At dinner she spoke with that easy calm of a woman who has long learned to live alone. She said her nights were quiet, her sleep uninterrupted, her body content with stillness. She made it sound like freedom—like she had escaped the need for anyone else’s warmth beside her. He nodded, admiring her poise, the way her words carried no trace of hesitation. But later, when she excused herself, when the evening ended and she slipped away with that graceful assurance, he couldn’t help but imagine the silence she would soon step back into.

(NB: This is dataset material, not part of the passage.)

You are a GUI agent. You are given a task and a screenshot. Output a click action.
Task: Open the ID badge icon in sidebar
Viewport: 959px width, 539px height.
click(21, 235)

Because what people say and what their bodies confess are rarely the same. She claimed the night was hers alone, yet he had once glimpsed her room in passing. The bed was neat, yet the pillows were bent, folded in on themselves as if her arms had been wrapped tightly around them. It was not the order of solitude—it was the evidence of someone trying to trick themselves into believing that softness was enough, that an embrace made of cotton could keep out the ache of absence. He wondered if she knew how much that betrayed her, how much it said she did not allow herself to say aloud.
He thought about it far too long. About how those same arms that squeezed the pillow might hold something—or someone—else if she allowed them to. About how her breathing, steady in the dark, might falter if it wasn’t just fabric pressed against her chest but warmth, weight, a pulse. She could speak forever about independence, about peace, about never needing anyone at night. But the image of her clinging so tightly to what could never cling back haunted him more than her words ever could.